* Set task:
Copy the material from the start down to and including the line with "click(682, 60)", changing every "computer-use agent" to "screen assistant" and leaving everything else untouched.

* Materials provided:

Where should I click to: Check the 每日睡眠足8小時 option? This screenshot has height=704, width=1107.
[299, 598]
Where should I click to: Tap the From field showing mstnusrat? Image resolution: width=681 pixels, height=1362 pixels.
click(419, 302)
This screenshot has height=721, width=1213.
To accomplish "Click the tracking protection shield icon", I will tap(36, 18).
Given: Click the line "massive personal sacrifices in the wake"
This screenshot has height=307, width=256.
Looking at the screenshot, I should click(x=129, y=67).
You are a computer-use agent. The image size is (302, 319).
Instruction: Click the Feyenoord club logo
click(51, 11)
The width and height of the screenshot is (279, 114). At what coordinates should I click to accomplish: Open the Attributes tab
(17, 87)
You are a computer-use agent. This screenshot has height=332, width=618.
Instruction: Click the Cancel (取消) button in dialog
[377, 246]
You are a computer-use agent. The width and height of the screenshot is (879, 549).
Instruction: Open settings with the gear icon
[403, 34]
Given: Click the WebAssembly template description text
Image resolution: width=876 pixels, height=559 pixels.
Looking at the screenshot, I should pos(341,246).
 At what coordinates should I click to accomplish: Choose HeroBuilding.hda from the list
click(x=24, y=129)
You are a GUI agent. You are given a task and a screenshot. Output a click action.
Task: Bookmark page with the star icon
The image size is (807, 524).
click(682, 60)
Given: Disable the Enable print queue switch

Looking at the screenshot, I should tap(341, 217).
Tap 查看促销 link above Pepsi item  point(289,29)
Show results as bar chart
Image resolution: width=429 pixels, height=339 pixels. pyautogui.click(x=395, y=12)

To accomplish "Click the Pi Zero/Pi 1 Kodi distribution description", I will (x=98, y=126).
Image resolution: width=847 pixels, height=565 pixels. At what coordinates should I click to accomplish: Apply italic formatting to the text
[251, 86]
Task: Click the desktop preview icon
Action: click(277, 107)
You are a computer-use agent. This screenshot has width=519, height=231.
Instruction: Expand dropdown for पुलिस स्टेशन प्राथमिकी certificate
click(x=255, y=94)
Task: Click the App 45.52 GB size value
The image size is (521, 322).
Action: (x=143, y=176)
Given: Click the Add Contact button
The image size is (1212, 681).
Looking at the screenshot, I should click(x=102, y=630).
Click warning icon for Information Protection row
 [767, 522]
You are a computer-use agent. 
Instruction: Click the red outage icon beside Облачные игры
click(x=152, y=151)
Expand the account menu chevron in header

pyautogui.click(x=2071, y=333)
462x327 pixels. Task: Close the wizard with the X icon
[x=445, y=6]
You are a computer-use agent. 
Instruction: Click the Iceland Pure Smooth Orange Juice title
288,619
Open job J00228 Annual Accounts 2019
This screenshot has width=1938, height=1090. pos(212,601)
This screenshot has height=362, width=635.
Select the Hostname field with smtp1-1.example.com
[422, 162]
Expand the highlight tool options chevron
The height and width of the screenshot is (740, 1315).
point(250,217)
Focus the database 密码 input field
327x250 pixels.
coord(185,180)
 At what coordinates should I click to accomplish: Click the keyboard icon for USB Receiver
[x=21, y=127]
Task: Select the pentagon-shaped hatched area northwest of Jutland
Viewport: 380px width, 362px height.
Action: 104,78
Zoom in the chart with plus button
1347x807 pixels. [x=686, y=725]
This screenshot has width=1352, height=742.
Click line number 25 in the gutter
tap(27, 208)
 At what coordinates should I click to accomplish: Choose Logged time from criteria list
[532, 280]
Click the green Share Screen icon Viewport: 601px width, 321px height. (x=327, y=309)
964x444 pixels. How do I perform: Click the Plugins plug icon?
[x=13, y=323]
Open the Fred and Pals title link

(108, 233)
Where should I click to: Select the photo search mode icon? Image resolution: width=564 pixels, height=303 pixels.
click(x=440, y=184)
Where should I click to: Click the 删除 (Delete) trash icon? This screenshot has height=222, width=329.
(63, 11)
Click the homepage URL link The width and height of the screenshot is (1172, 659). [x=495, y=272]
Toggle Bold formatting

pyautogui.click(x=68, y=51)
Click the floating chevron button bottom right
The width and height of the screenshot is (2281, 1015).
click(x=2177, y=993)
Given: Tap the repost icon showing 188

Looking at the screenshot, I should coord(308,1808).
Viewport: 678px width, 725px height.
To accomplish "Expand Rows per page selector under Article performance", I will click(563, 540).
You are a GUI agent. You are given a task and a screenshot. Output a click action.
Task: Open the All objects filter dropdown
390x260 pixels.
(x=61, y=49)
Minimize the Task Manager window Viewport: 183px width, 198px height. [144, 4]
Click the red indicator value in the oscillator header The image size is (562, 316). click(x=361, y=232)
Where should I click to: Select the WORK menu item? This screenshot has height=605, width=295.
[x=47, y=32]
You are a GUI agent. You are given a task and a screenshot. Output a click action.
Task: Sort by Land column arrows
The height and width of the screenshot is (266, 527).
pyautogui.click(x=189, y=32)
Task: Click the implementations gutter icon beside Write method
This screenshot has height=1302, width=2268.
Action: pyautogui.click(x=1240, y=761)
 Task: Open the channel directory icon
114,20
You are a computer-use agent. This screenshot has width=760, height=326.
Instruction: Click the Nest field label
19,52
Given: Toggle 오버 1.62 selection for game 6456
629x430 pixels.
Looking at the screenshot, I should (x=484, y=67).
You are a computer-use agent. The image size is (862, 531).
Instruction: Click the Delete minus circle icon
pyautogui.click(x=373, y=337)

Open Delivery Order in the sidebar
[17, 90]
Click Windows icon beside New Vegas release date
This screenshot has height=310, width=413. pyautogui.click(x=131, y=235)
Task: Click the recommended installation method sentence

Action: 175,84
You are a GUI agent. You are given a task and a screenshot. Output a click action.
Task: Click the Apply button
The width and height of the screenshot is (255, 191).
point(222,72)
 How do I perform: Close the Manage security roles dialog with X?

* Written reply:
Where should I click to: Check the 每日睡眠足8小時 option? This screenshot has height=704, width=1107.
[299, 598]
Where should I click to: Tap the From field showing mstnusrat? Image resolution: width=681 pixels, height=1362 pixels.
click(419, 302)
This screenshot has height=721, width=1213.
To accomplish "Click the tracking protection shield icon", I will tap(36, 18).
Given: Click the line "massive personal sacrifices in the wake"
This screenshot has height=307, width=256.
Looking at the screenshot, I should click(x=129, y=67).
You are a screen assistant. The image size is (302, 319).
Instruction: Click the Feyenoord club logo
click(51, 11)
The width and height of the screenshot is (279, 114). At what coordinates should I click to accomplish: Open the Attributes tab
(17, 87)
You are a screen assistant. This screenshot has height=332, width=618.
Instruction: Click the Cancel (取消) button in dialog
[377, 246]
You are a screen assistant. The width and height of the screenshot is (879, 549).
Instruction: Open settings with the gear icon
[403, 34]
Given: Click the WebAssembly template description text
Image resolution: width=876 pixels, height=559 pixels.
Looking at the screenshot, I should pos(341,246).
 At what coordinates should I click to accomplish: Choose HeroBuilding.hda from the list
click(x=24, y=129)
You are a GUI agent. You are given a task and a screenshot. Output a click action.
Task: Bookmark page with the star icon
The image size is (807, 524).
click(682, 60)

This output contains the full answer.